> [EXERCISE OBJECTIVE]:
Go to the line in the data below that contains "Expand the Deployment Type dropdown". Write it out exactly, along with every later line through the last, and nothing else.

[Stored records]
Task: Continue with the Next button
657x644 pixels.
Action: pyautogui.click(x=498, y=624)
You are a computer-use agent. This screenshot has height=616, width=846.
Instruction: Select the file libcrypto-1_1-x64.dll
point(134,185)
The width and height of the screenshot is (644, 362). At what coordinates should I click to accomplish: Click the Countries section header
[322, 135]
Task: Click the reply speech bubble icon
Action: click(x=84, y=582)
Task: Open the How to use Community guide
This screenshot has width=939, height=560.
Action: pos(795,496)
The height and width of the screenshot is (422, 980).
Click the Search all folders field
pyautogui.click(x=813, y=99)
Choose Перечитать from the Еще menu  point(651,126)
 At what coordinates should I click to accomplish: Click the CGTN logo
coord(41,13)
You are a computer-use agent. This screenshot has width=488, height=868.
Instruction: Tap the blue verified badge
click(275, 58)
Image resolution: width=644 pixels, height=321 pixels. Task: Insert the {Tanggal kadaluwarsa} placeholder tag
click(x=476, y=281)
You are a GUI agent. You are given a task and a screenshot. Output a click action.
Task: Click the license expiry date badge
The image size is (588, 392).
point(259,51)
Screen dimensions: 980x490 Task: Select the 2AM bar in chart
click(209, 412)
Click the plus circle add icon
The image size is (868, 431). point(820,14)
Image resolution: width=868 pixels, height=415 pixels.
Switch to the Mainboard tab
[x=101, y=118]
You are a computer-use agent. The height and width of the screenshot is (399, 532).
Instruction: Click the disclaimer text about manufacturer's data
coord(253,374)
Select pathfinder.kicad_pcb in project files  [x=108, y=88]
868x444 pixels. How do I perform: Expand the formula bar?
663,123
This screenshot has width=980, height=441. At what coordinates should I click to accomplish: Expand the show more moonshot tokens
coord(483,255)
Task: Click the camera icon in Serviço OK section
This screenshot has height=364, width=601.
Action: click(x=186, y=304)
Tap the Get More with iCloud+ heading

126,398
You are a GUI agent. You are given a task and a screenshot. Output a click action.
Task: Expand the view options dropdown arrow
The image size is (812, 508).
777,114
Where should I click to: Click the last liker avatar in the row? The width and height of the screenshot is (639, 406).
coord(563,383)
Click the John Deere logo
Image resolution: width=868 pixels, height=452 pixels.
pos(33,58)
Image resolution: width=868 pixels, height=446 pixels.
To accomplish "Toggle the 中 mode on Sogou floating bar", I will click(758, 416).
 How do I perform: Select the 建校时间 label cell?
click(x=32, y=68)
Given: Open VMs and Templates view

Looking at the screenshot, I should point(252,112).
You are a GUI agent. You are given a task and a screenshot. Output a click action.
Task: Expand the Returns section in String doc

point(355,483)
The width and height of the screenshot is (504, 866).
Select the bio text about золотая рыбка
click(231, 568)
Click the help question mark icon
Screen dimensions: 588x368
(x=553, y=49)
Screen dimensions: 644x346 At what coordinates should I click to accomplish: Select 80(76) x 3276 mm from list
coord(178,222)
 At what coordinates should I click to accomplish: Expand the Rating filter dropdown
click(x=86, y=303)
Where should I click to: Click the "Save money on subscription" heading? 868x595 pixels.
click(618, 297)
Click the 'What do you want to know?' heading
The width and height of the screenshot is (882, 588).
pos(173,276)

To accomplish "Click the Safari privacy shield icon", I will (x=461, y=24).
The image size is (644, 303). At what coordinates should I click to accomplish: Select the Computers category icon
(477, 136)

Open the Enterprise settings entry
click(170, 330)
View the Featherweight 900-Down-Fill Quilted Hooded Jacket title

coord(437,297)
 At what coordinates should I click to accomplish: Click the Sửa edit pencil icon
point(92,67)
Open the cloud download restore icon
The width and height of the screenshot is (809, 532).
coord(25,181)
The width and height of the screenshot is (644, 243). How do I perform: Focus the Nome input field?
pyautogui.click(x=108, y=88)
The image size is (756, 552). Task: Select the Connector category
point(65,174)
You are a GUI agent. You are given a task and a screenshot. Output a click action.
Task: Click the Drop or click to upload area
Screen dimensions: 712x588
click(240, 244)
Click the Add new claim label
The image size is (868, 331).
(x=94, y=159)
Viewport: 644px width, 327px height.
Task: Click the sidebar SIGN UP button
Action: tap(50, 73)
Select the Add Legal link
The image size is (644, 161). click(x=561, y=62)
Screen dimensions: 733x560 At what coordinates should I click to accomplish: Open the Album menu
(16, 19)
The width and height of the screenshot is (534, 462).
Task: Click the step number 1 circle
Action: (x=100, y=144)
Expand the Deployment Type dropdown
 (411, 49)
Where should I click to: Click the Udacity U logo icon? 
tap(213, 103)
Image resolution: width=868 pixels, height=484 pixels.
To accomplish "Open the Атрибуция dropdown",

> [PROBLEM SOLUTION]:
Expand the Deployment Type dropdown
 (411, 49)
Where should I click to: Click the Udacity U logo icon? 
tap(213, 103)
Image resolution: width=868 pixels, height=484 pixels.
To accomplish "Open the Атрибуция dropdown",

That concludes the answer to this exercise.